Combine standard normal distribution with uniform distribution I am facing an optimization problem in my business environment that hopefully you guys can help me with. To give you some background on the topic, I am trying to calculate the inventory (called "safety stock") that is needed to buffer for variability in customer demand (more specifically forecast error) so we can guarantee a certain service level to our customers. Let's say this service level should be 97%.
Now, assuming forecast error follows the normal distribution, I could easily calculate the required "safety stock" as $z * \sigma_{forecast error}$, where z in this case would be 1.88 (97%). However, because of specific reasons, we always have an extra buffer of inventory (called "cycle stock") on top of the safety stock. This cycle stock follows a uniform distribution and can vary between 0 units and X units.
As a consequence of this cycle stock, the safety stock that I would calculate with the basic formula ($z * \sigma_{forecast error}$ ) is too high. This is an opportunity for us to improve, our inventory holding cost is relatively high and we need to cut inventory wherever we can. On the other hand, we don't want to keep too few inventory and lose customers...
The question therefore is: how can I combine the standard normal distribution (z) with the uniform distribution into one formula such that I can calculate the correct (lower) safety stock level which would still allow for a total 97% service level?
Appreciate your help!
Thanks.
Jan
 A: I'm still not sure I follow your formulation, but I'll solve according to my understanding and feel free to correct me.
Current situation: you have some fixed quantity $x$ and you have some "noise" (uncertainty in demand or forecast error) $N$. The overall demand is therefore $$Y=x+N.$$ Now, you would to increase your quantity such that the probability of someone asking for more that you have is less than 3% (i.e. 97% service level). Then, you find $m$ such that 
$$P(Y>m)<0.03$$
$$P(x+N>m)<0.03$$
$$1-P(N<m-x)<0.03$$
$$0.97<P(N<m-x)$$
$$P(N<1.89)<P(N<m-x)$$
$$1.89<m-x$$
$$m>x+1.89$$
so you need to add 1.89 to your quantity to be sure that in 97% certainty you'll have enough stock.

▸ Dataset content:

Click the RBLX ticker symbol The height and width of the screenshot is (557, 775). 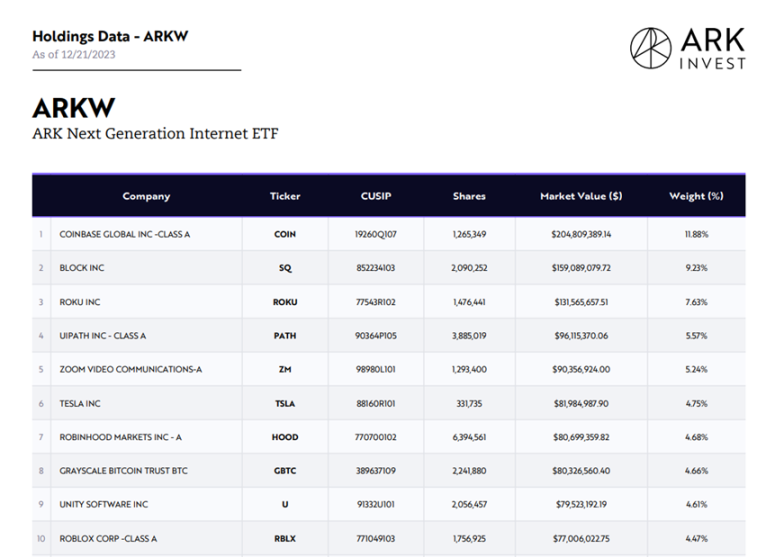pos(285,539)
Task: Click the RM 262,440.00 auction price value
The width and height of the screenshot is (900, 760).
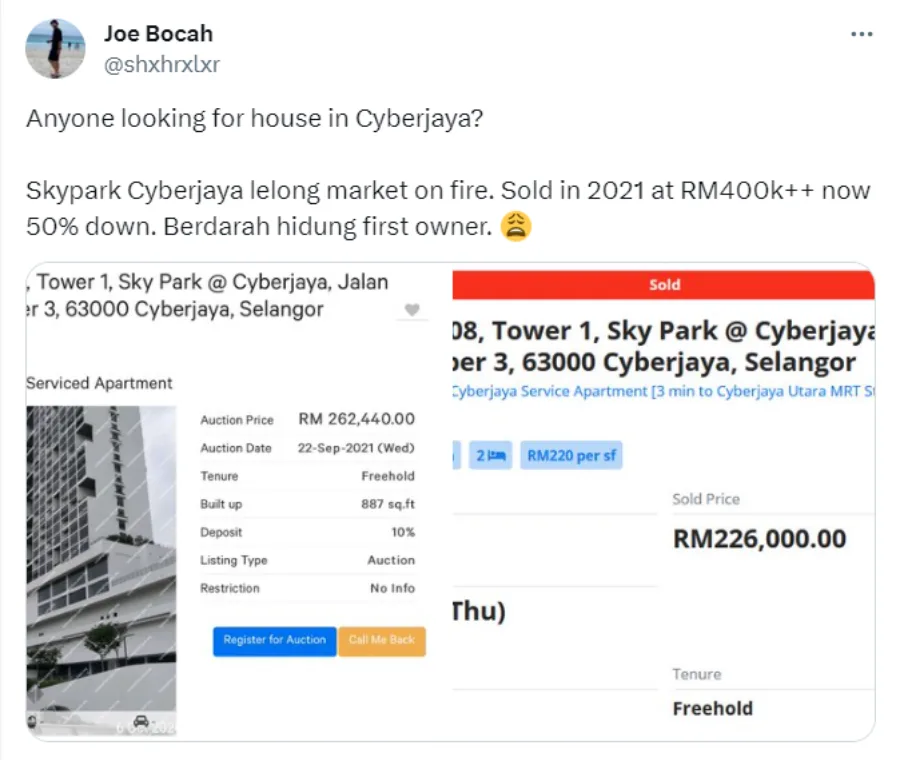Action: (356, 420)
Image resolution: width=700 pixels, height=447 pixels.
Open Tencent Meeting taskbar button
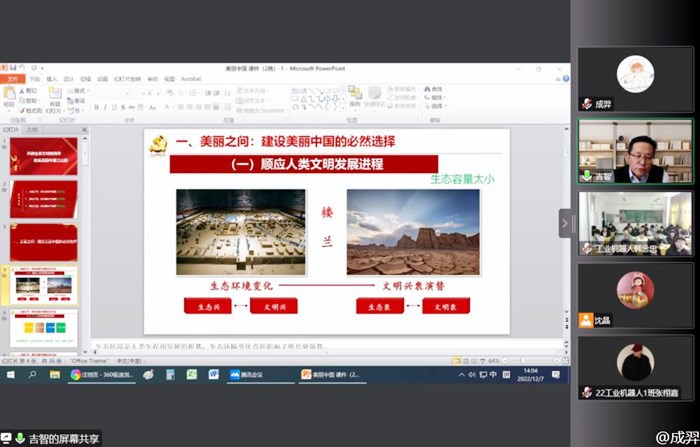pyautogui.click(x=255, y=374)
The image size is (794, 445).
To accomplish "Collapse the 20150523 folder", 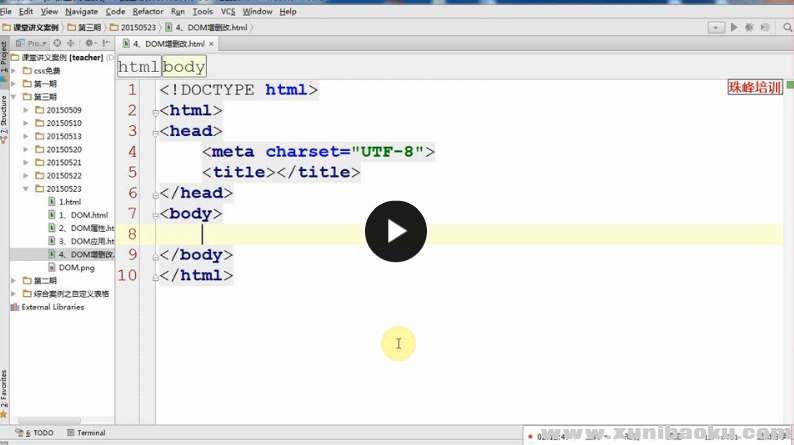I will tap(26, 188).
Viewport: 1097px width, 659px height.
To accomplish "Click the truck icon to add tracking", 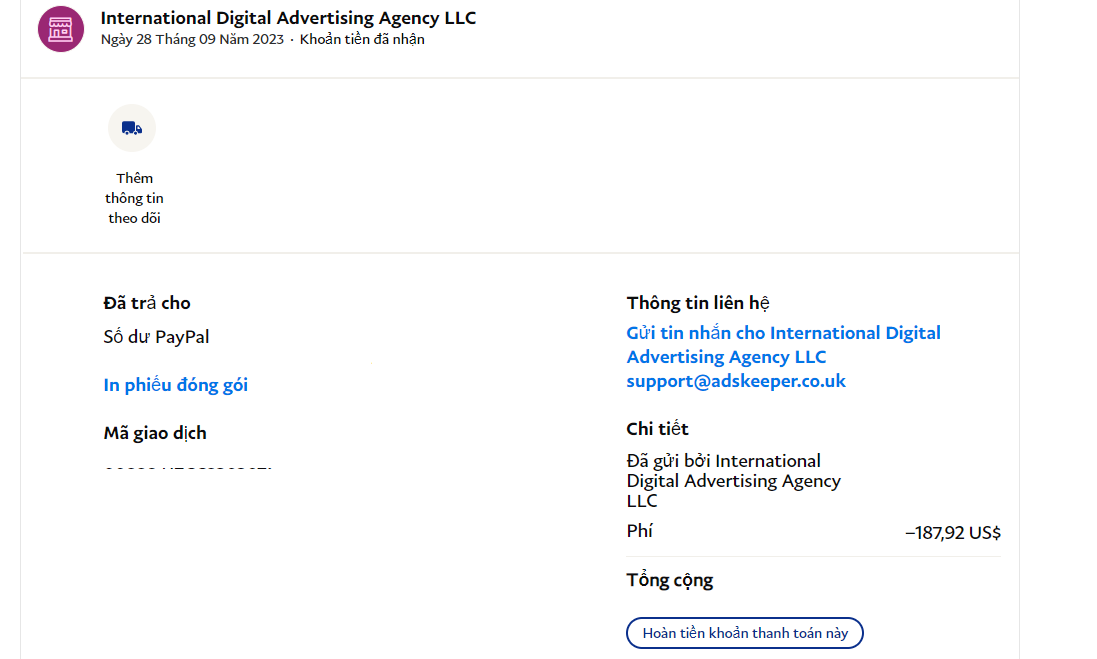I will [x=132, y=128].
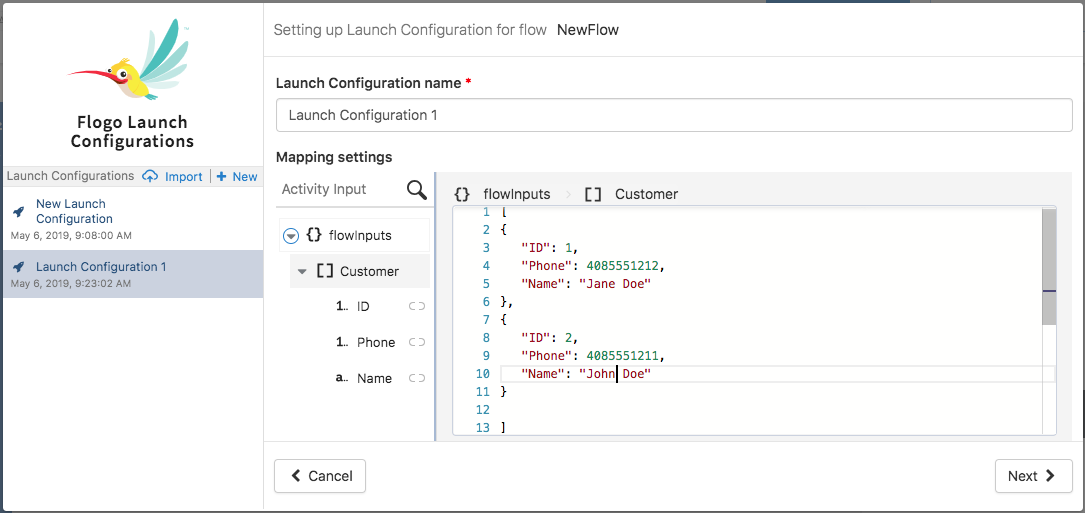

▸ What you have to do:
In the forum thread on safety stock, what distribution does the cycle stock follow?

▸ Solution:
A uniform distribution, varying between 0 units and X units.